WHAT IS NEEDED - In the records that follow, find the line with "The height and width of the screenshot is (593, 1194)."; from there, retype every line exactly through the line with "Task: Open Google Chrome from the taskbar", which also belongs to the answer.

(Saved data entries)

____

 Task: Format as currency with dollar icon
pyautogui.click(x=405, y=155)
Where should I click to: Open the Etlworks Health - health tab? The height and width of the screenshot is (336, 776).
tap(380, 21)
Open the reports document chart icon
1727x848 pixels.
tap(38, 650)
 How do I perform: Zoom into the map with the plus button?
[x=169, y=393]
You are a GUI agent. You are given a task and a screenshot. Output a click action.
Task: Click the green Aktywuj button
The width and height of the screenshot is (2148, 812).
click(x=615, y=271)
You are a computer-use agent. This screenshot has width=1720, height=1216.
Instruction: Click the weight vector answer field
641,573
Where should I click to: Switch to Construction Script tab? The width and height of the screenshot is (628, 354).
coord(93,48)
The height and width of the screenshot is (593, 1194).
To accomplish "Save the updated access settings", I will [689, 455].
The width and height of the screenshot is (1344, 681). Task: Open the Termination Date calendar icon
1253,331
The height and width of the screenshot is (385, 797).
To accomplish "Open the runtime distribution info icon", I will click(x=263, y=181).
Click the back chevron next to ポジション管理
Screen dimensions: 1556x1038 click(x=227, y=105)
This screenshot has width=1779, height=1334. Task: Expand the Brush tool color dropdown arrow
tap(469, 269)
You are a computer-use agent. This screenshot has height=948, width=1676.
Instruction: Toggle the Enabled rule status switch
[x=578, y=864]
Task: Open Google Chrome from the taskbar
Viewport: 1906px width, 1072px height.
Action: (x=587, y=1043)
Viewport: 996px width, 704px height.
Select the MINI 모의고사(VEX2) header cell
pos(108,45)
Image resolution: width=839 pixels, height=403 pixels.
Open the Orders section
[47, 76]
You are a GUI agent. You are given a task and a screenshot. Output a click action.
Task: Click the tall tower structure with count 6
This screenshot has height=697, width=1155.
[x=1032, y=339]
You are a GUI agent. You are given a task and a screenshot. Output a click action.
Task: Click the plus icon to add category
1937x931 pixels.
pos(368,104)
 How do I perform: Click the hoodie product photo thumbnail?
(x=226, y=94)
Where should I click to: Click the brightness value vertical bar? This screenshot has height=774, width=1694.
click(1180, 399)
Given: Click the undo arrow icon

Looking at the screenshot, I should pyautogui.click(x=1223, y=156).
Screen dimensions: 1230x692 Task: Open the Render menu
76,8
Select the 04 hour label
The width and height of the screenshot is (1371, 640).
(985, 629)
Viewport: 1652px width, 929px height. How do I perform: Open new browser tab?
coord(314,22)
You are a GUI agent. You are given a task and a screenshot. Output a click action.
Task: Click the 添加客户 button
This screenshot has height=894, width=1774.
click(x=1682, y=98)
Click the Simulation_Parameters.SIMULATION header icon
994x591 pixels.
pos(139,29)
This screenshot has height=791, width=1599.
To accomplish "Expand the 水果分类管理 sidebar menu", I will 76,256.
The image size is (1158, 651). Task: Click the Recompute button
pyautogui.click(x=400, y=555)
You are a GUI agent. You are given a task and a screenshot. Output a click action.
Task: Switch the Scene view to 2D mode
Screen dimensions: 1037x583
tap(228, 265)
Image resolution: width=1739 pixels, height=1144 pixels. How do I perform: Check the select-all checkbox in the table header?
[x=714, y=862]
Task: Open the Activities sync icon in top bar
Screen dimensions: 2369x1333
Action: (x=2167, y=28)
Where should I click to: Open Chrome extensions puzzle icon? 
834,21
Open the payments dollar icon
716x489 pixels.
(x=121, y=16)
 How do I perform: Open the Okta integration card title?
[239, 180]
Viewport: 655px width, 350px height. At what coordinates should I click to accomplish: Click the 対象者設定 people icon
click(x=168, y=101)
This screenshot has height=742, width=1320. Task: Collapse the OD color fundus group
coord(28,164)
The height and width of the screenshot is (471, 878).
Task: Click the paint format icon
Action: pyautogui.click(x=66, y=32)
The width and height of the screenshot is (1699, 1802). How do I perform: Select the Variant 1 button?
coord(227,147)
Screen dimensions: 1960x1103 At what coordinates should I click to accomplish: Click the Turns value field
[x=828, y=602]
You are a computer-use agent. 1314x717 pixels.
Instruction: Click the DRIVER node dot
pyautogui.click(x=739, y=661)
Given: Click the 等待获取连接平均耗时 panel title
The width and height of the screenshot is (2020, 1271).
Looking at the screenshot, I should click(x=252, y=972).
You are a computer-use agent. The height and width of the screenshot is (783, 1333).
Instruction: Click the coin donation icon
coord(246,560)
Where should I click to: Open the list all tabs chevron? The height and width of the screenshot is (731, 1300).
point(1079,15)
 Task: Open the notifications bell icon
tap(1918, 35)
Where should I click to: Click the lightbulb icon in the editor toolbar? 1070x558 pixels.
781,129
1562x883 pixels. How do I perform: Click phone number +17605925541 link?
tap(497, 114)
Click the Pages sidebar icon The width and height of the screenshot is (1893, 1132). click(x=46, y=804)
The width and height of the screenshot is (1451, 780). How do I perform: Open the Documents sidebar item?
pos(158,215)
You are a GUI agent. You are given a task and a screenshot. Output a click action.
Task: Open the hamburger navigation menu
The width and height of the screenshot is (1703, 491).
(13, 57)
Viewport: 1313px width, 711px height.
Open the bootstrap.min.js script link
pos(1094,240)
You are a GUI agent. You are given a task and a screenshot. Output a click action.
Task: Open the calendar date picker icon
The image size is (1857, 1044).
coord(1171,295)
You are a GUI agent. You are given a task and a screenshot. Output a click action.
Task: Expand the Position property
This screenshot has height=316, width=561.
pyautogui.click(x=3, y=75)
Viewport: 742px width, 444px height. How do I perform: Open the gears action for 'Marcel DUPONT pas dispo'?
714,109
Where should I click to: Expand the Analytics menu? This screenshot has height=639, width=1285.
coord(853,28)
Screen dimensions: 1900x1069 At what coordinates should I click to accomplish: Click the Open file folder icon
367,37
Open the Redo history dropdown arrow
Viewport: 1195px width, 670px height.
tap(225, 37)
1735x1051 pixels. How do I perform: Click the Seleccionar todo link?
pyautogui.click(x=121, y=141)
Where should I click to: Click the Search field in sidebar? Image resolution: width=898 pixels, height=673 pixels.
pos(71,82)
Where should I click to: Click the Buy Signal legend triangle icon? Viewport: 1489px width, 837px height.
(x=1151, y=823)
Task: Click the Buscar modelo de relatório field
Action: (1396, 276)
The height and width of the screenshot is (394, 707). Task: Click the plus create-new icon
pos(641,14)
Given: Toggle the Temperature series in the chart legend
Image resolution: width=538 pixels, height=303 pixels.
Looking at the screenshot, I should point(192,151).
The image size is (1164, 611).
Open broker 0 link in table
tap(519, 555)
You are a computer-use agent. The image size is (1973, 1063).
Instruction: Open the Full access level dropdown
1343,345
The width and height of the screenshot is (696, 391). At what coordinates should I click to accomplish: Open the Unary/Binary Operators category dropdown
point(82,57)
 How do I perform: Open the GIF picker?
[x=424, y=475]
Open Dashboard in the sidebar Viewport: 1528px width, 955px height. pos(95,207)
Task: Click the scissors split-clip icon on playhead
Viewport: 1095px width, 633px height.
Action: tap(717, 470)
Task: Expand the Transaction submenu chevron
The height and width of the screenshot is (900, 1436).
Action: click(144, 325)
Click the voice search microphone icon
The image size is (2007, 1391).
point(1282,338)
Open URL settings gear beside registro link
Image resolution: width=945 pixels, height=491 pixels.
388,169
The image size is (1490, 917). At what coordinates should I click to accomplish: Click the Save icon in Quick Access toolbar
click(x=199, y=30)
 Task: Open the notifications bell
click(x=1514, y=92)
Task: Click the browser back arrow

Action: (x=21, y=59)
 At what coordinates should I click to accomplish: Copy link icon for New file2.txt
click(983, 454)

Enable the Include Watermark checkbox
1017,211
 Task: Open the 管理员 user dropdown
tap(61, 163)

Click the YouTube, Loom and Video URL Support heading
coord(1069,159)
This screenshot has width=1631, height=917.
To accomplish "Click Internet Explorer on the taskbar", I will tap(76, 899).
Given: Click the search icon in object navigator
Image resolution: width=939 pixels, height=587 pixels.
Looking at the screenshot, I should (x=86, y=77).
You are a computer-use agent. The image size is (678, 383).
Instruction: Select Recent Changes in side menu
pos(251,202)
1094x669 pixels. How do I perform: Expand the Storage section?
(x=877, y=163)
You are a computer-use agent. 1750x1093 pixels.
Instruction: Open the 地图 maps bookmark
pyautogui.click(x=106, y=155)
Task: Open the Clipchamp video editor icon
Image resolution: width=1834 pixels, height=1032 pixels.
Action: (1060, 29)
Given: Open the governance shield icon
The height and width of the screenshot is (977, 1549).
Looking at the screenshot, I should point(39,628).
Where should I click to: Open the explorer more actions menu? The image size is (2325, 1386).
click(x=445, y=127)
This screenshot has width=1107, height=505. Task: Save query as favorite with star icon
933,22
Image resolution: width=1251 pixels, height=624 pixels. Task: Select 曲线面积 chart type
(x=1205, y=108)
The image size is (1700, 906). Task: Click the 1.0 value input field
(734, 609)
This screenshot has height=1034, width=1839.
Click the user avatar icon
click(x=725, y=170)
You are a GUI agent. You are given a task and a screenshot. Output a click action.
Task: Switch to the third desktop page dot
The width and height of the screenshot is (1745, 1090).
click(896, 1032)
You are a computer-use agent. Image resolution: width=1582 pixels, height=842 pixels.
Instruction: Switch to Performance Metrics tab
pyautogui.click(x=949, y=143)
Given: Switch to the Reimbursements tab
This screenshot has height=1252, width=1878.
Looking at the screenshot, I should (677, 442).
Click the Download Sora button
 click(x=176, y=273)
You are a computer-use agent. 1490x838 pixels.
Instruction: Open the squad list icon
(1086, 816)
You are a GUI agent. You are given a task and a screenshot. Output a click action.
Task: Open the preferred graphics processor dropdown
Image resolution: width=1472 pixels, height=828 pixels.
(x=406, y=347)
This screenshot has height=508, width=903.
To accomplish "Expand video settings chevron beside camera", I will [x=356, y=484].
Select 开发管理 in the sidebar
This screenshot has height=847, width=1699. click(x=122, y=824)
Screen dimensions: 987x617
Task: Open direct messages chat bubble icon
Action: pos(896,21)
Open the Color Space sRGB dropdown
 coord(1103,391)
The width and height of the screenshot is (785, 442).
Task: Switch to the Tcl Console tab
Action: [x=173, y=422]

____

SOLUTION TO THIS PROBLEM -
The height and width of the screenshot is (593, 1194).
To accomplish "Save the updated access settings", I will [689, 455].
The width and height of the screenshot is (1344, 681). Task: Open the Termination Date calendar icon
1253,331
The height and width of the screenshot is (385, 797).
To accomplish "Open the runtime distribution info icon", I will click(x=263, y=181).
Click the back chevron next to ポジション管理
Screen dimensions: 1556x1038 click(x=227, y=105)
This screenshot has width=1779, height=1334. Task: Expand the Brush tool color dropdown arrow
tap(469, 269)
You are a computer-use agent. This screenshot has height=948, width=1676.
Instruction: Toggle the Enabled rule status switch
[x=578, y=864]
Task: Open Google Chrome from the taskbar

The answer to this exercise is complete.